Law and religion round-up – 23rd May

Church of England: Holy Communion update

The Diocese of Oxford reported that the Holy Communion Working Group has published an update reflecting on the “significant but temporary changes in the practice of Holy Communion in the Church of England”. The Group considered the issue raised by the current requirement for the reception of Holy Communion in one kind, as in the Roman Catholic Church, including the expedient of simultaneous administration of the wine and bread together, for use in churches at the discretion of the minister, a.k.a “intinction lite” and the possibility of introducing the use of individual cups, which we recently reviewed here.

On this last issue, the House of Bishops determined in early 2021 that it would be premature to set these processes in motion before appropriate doctrinal and liturgical work is undertaken. A small group of specialists and practitioners has been invited to investigate these issues and to undertake the relevant theological work. This Holy Communion Working Group anticipates producing a final report by the end of 2022. It will report its progress from time to time to the House of Bishops.

Readers will recall that when raised by Mrs Mary Durlacher (Chelmsford) at the virtual meeting of the General Synod in July 2020, [Q68], the House of Bishops was asked: “[to] reconsider the prohibition of use of small individual cups as a valid ‘common sense’ pro tem way of sharing the Communion wine while current constraints remain?“. This short-term objective has clearly been kicked into the long grass, and it is likely to be early 2023 at least before Synod is in a position to take any action on the longer-term acceptability of individual cups. Even then, faculty authorization will be necessary for their introduction in each church wishing to introduce them, as is required for the introduction of other “ornaments” to a church.
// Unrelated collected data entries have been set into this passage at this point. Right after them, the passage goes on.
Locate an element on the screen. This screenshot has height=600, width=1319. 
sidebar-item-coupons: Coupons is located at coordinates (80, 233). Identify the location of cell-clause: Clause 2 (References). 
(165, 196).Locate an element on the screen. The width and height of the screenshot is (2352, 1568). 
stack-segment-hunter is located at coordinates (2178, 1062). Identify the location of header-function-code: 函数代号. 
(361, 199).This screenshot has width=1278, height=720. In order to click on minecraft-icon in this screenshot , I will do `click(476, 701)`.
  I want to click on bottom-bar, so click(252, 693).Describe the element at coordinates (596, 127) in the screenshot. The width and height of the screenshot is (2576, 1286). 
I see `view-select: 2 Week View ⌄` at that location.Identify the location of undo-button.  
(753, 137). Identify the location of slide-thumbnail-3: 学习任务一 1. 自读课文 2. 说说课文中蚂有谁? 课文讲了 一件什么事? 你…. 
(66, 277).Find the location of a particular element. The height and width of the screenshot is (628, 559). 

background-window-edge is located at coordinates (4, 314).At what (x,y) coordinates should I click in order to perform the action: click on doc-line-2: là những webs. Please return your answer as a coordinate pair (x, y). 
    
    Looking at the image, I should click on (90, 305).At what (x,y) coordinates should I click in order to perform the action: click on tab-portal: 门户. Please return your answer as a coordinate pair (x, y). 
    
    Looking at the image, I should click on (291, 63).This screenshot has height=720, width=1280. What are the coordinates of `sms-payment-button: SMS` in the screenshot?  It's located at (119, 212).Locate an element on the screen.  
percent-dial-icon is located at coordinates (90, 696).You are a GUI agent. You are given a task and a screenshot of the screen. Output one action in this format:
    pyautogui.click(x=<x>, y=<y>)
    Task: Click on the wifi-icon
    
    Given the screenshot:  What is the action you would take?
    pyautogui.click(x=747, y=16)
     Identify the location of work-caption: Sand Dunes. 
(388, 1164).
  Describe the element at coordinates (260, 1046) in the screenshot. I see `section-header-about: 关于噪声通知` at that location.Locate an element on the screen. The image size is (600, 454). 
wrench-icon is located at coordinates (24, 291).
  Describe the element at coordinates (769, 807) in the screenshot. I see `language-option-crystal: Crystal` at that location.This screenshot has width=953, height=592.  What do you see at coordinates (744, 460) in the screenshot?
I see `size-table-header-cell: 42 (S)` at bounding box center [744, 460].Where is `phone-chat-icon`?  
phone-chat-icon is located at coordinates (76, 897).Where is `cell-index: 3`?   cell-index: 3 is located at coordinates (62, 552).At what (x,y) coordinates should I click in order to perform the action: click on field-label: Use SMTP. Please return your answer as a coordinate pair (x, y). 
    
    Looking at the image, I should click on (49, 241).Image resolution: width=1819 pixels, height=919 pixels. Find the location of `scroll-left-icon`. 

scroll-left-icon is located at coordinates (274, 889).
In Quires and Places where they sing – maybe

One of the stranger COVID-induced wrangles of the week was the controversy over choral singing by non-professionals when it became apparent that the guidance for Step 3 in England was more onerous than the earlier guidance for Step 2: we posted about it here. The petition Let Choirs Start Singing Again quickly achieved 26,279 signatures, and is now directing supporters to the UK Government and Parliament petition Allow non-professional singing in groups of more than six indoors. On Thursday, Sir Bob Neill, MP for Bromley & Chislehurst and Chair of the Commons Justice Committee, wrote in fairly trenchant terms to the Culture Secretary asking for clarification of the evidence underlying the latest guidance. In addition, the Association of British Choral Directors is working with Making Music, RSCM, ISM and its partner organisations in Singing Network UK (SNUK) to shape a response and to help everyone involved in singing to play their part in this campaign. And see Harriet Sherwood’s piece in The Observer today.

“Take me to your leader”…

…or in the case of the Health Protection (Coronavirus, Restrictions) (Steps)(England) Regulations 2021, SI 2021/364, (“the Steps Regulations”), to the “gathering organiser or manager” of your choir rehearsal or performance. This may not be as straightforward as it first seems and may not always be the same person(s) for services and “stand-alone” rehearsals; we are currently giving the issue further thought.

Contested heritage” again

Not “religion”, but increasingly germane to it. The BBC reports that the  Governing Body of  Oriel College, Oxford, has decided that although an independent commission has supported the College’s original wish to remove the statue of Cecil Rhodes from the Rhodes Building, it has decided not to begin the “legal process” to move it, citing “regulatory and financial challenges”. It said that the majority of the submissions to the commission “backed the retention of the statue”.

General Assembly 2021

The General Assembly of the Church of Scotland began its annual session yesterday: as in 2020, it is taking place online.

Philip & Ors: expenses

And as a footnote to the judgment in Revd Dr William J U Philip & Ors for Judicial Review of the closure of places of worship in Scotland [2021] CSOH 32, which we noted here, the parties were back in court last week on the issue of expenses (Anglice, costs). In Petition Reverend Dr William JU Philip and Others Against The Scottish Ministers and Others [2021] ScotCS CSOH 52, the Petitioners sought a 100 per cent increase in the charges to be allowed on taxation of their expenses: Lord Braid ordered an increase of 50 per cent.